As we eat, father and son argue, as they often do, about tourism. They agree on the problem, which they say is twofold. Longtime residents are being driven out by housing owners – who can make more money from wealthy foreigners buying swanky vacation apartments than they can renting to families – and by day-trippers, who don't spend enough money for the city government to acquire the kind of taxes it needs to set aside affordable housing for locals.

What they disagree on is the solution. Mario is among a contingent of residents who believe in building gates around Venice and forcing tourists to pay a fee as they come and go. "They should pay, because they dirty the town," he says. His son believes that the tax would turn the city into a theme park. "With an entrance to Venice, we become Disneyland."

Long before Venice became a tourist sweatshop, city codes capped the maximum rents landlords could charge. In the 1970s, landlords fought to scrap these limits and won, only to watch with dismay as rents spiralled out of control. Fabio Sacco, president of Alilaguna Spa, which runs water shuttles to and from the city's airport and cruise ship terminal, would like to see the city subdivide some of its palazzos into apartments for couples or young families. "In Venice," he says, "what we need is medium rents."

Matteo believes that the government should step in too. "The mayor should intervene," he says, "and force the owners of these apartments to reduce the rent so a normal family can rent it."

Except there is no mayor of Venice at the moment. There's no sitting city government either. Part of the reason for Venice's housing crisis is the city's most prized asset: water. Since the early 20th century, the Adriatic Sea has repeatedly flooded and damaged the first floors of hundreds of buildings here – yet another reason why the number of apartments is declining.

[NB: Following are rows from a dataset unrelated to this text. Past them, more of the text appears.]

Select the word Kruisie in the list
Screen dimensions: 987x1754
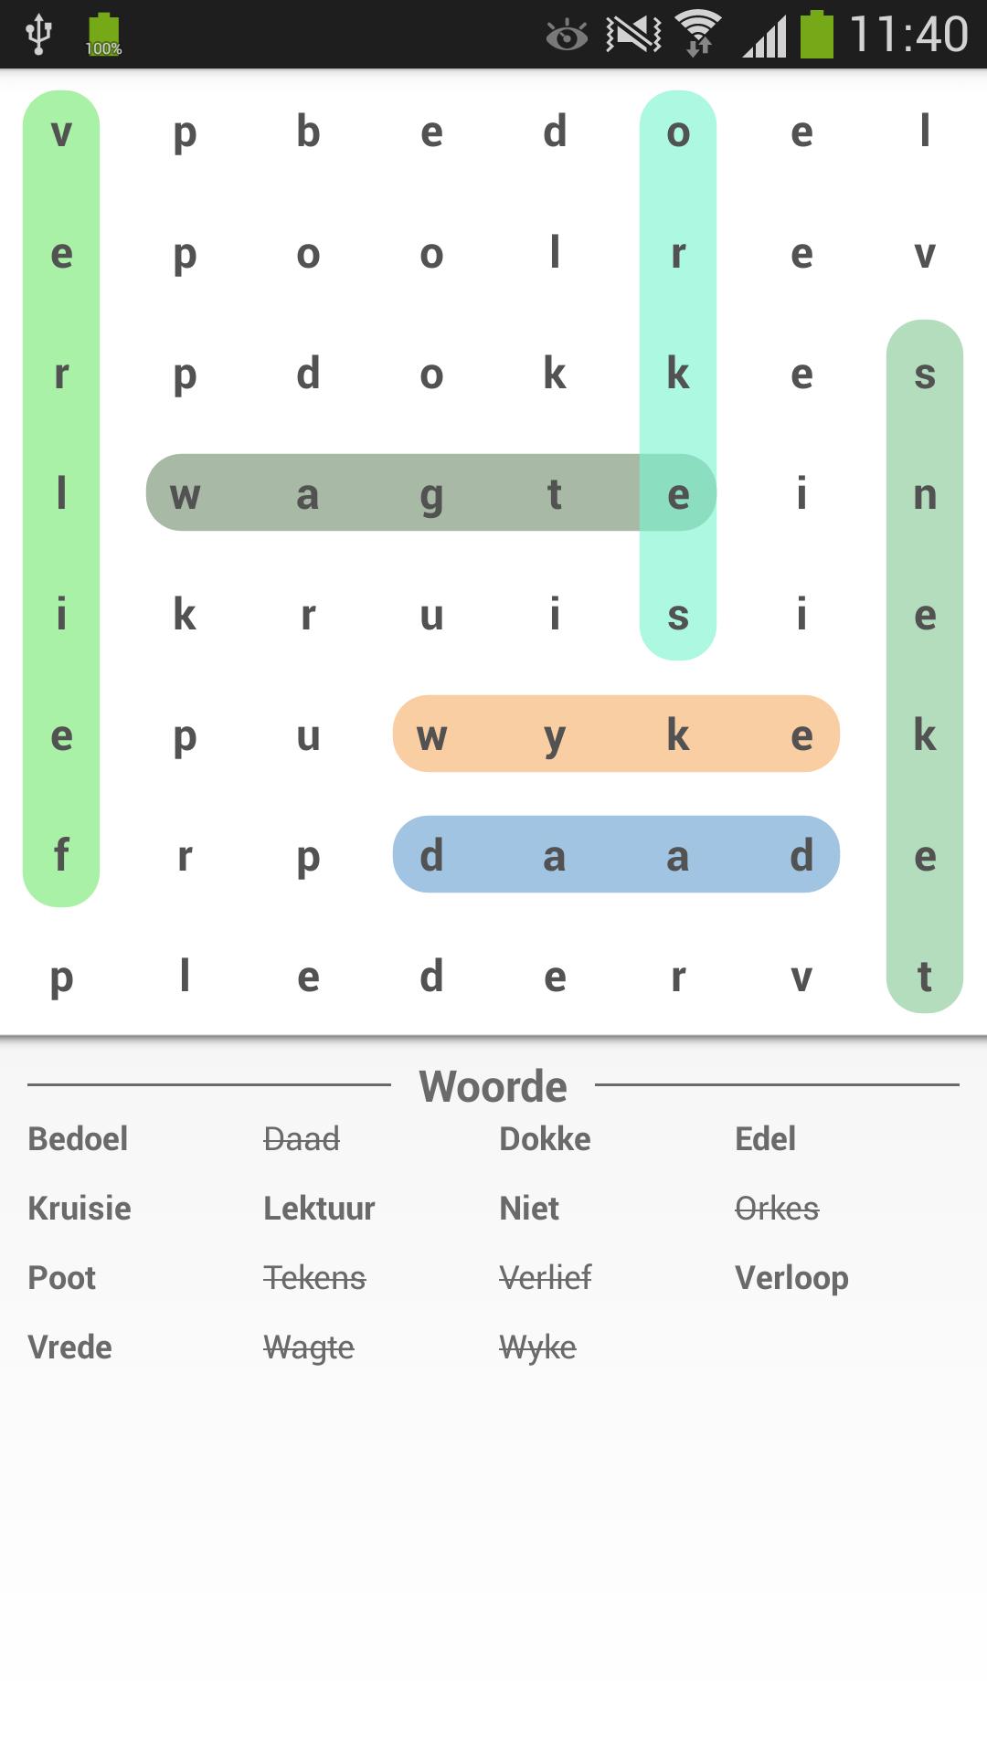click(x=79, y=1208)
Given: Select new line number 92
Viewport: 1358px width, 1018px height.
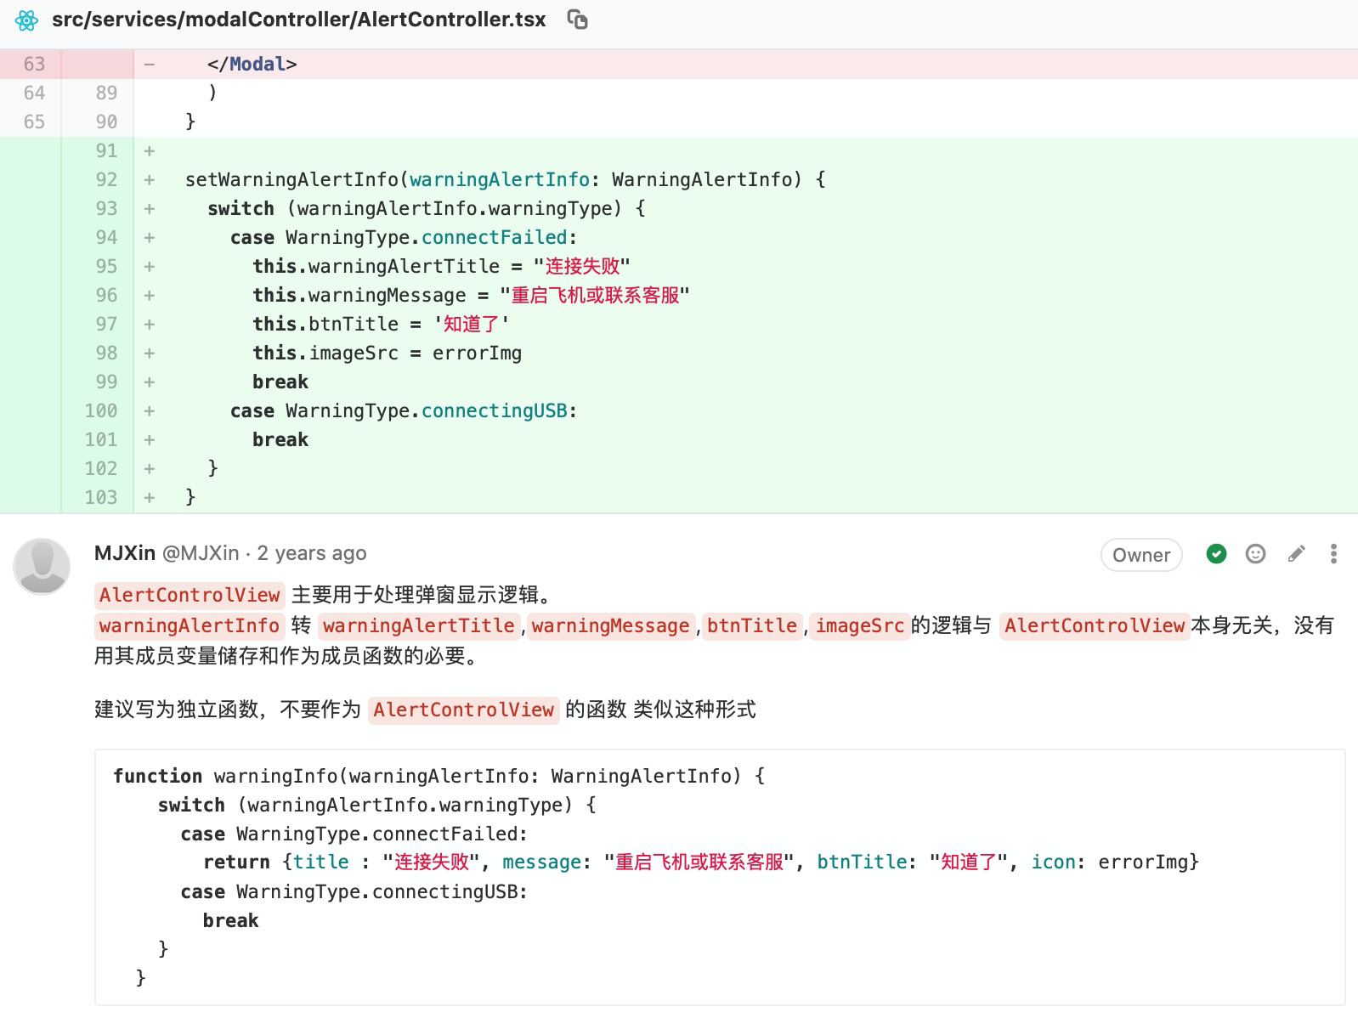Looking at the screenshot, I should 106,179.
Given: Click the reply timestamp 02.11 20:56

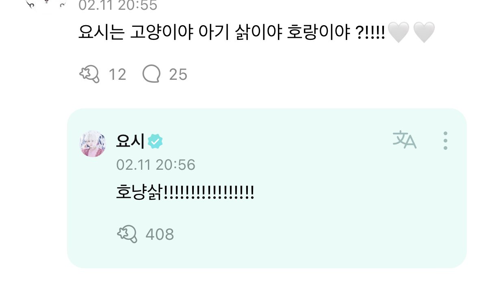Looking at the screenshot, I should [x=156, y=165].
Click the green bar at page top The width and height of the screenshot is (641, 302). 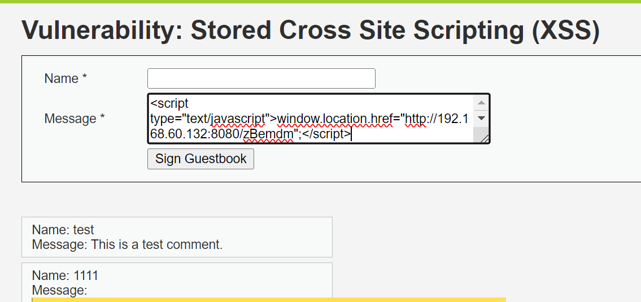pyautogui.click(x=320, y=2)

Over the past century, the average water level in Venice has surged, and many experts predict the city has less than 80 years before it is completely underwater.

To resolve this crisis, the Italian government has poured £5bn into the construction of 78 underwater gates designed to divide Venice from the Adriatic whenever sea levels rise worryingly. The project, which began in 2003, is a year or two from completion, but it is now embroiled in a corruption scandal. Former Mayor Giorgio Orsoni, along with 35 public officials and contractors, allegedly skimmed tens of millions of euros from public coffers. The accused officials resigned last summer, and the scandal has left Venice without a formal city government. A federally appointed commissario is now in charge, until the city holds new elections next month, and the fill-in leaders have done little to combat Venice's housing woes.

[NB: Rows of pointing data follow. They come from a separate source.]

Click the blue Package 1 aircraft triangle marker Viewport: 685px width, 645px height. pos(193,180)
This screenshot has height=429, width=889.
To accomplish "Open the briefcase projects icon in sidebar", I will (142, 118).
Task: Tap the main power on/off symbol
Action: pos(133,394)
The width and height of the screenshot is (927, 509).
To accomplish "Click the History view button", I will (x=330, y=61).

"Every person my age understands the problem," says Alessandro Burbank, a 26-year-old Venice resident. "But those above 50 or so, they're divided. I love them, they're humans, but they have the power, and they are the problem. So we just have to wait till the old guys die."

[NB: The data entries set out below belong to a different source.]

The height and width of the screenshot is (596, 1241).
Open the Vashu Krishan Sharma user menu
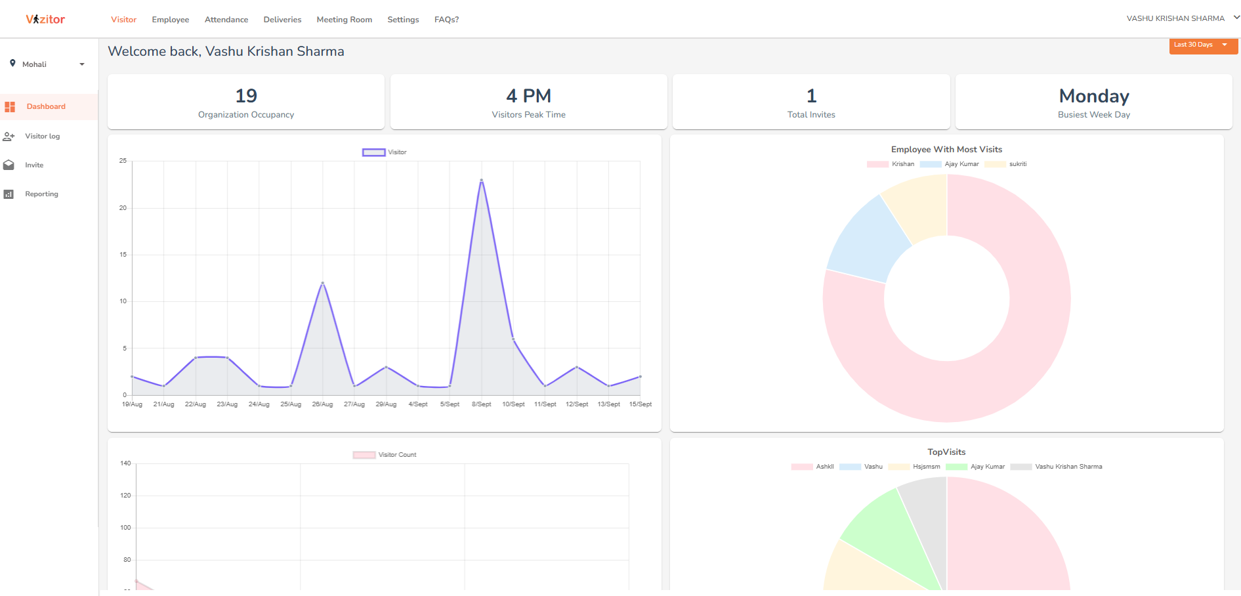point(1182,18)
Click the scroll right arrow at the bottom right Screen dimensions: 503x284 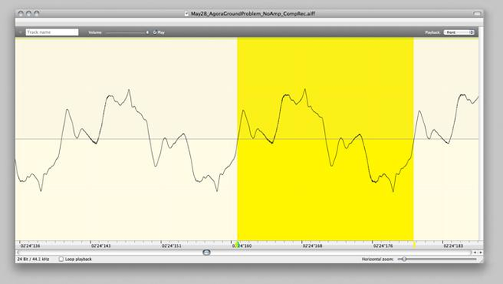click(x=480, y=252)
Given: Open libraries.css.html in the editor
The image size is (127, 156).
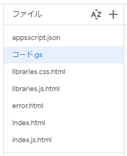Looking at the screenshot, I should [39, 72].
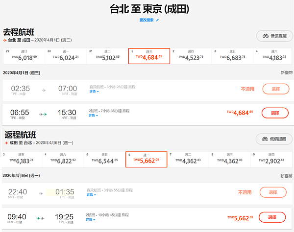Click binoculars icon in return 低價提醒 button
Screen dimensions: 294x232
tap(266, 139)
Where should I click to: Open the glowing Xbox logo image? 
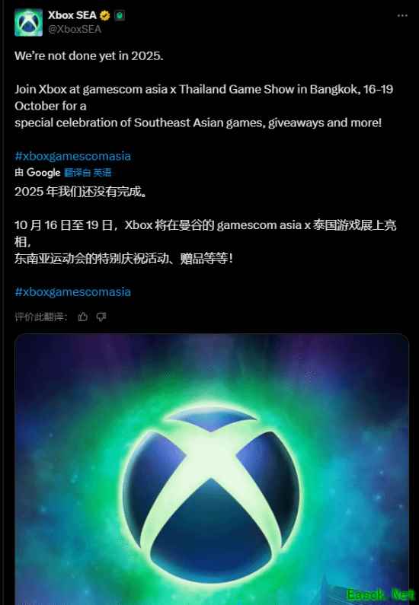pyautogui.click(x=212, y=470)
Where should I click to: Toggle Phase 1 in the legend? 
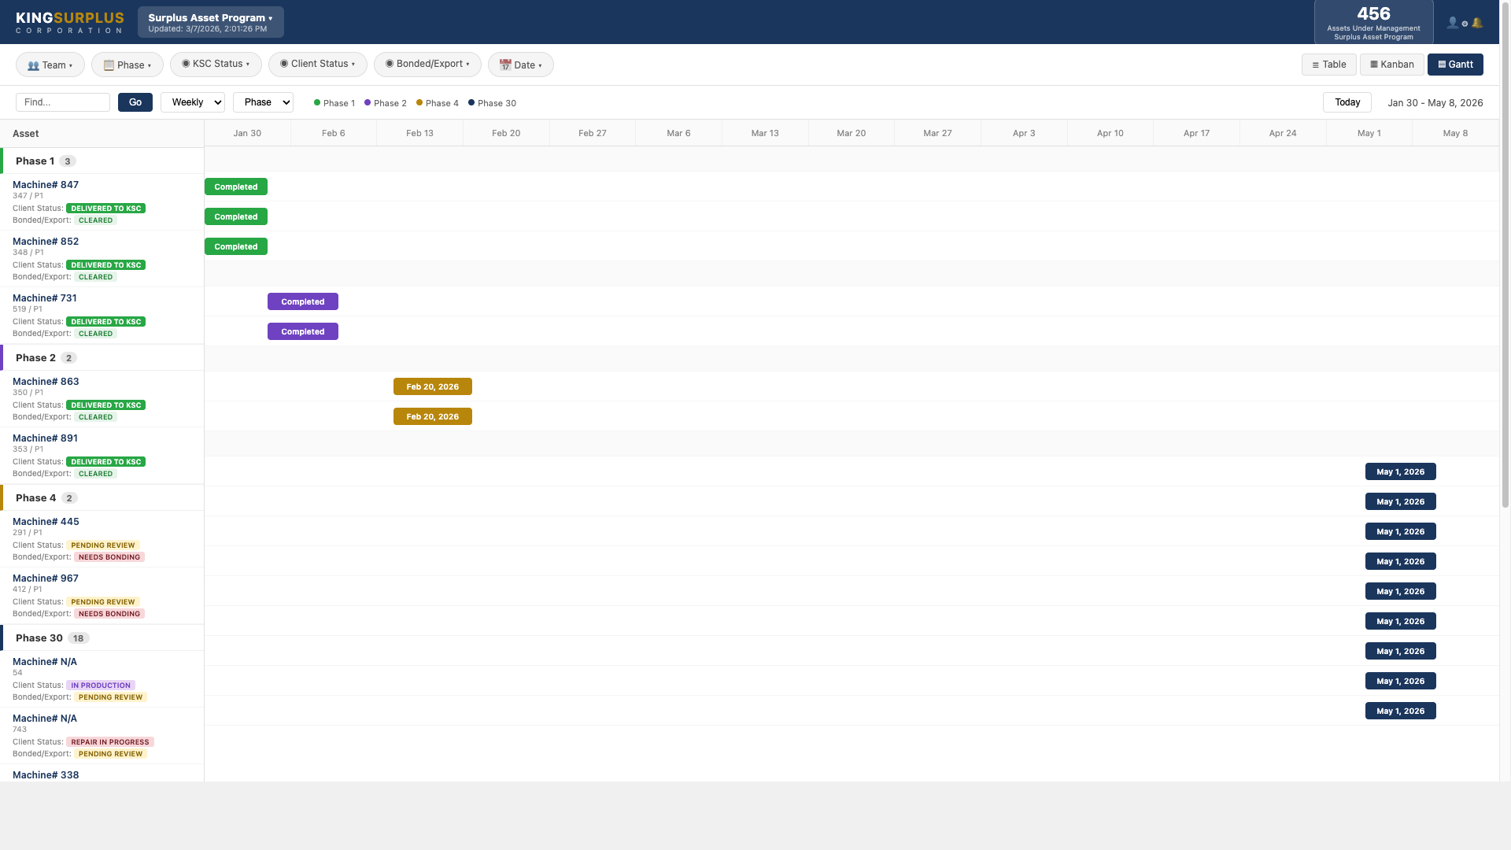[x=334, y=103]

Over the past two decades, property owners have increasingly converted apartments into hotels or Airbnb rentals, driving up the costs of permanent housing (Rex)

Burbank and I are sitting on a terrace at sunset in Campo Santo Stefano, a plaza in one of the city's wealthiest neighbourhoods. He's heading to tango class after this interview – with his mum. They live in the same apartment, because that's the only way Burbank (whose father is American) can afford to stay in Venice.

"It's not just that it's expensive," he tells me over a couple of beers. "It's that there are no places for exactly one guy to live."

Most of his classmates left to attend a university and never came back. Burbank, a poet, stayed behind and now makes his living working part-time as a bouncer and waiter. He has a girlfriend, but she can't afford to live in Venice either, so she rents an apartment two hours away by train. If there's a future for them, it probably means leaving the city he loves, which he doesn't want to do.

"The life you could imagine 10 or 20 years ago is over now," he says. "To afford a normal life in Venice with a house, a job, a wife, a family, it no longer exists."

At the gondola station, Redolfi has only a few minutes to talk before loading his next set of passengers. I step on to his boat to chat, and he tells me how he has worked as a gondolier for two decades. Now, he says, business is as good as it's ever been.

Redolfi started working here because his previous job, as a receptionist at a nearby hotel, didn't pay enough to live in Venice. So at his brother's urging, he bought a gondola and practiced for 10 to 12 hours a day, for the better part of a year, until he was good enough to traverse the canals. "It's like making love," he says of learning his trade. "Sometimes you don't [master] it after a lifetime. But in the meantime, you can practice."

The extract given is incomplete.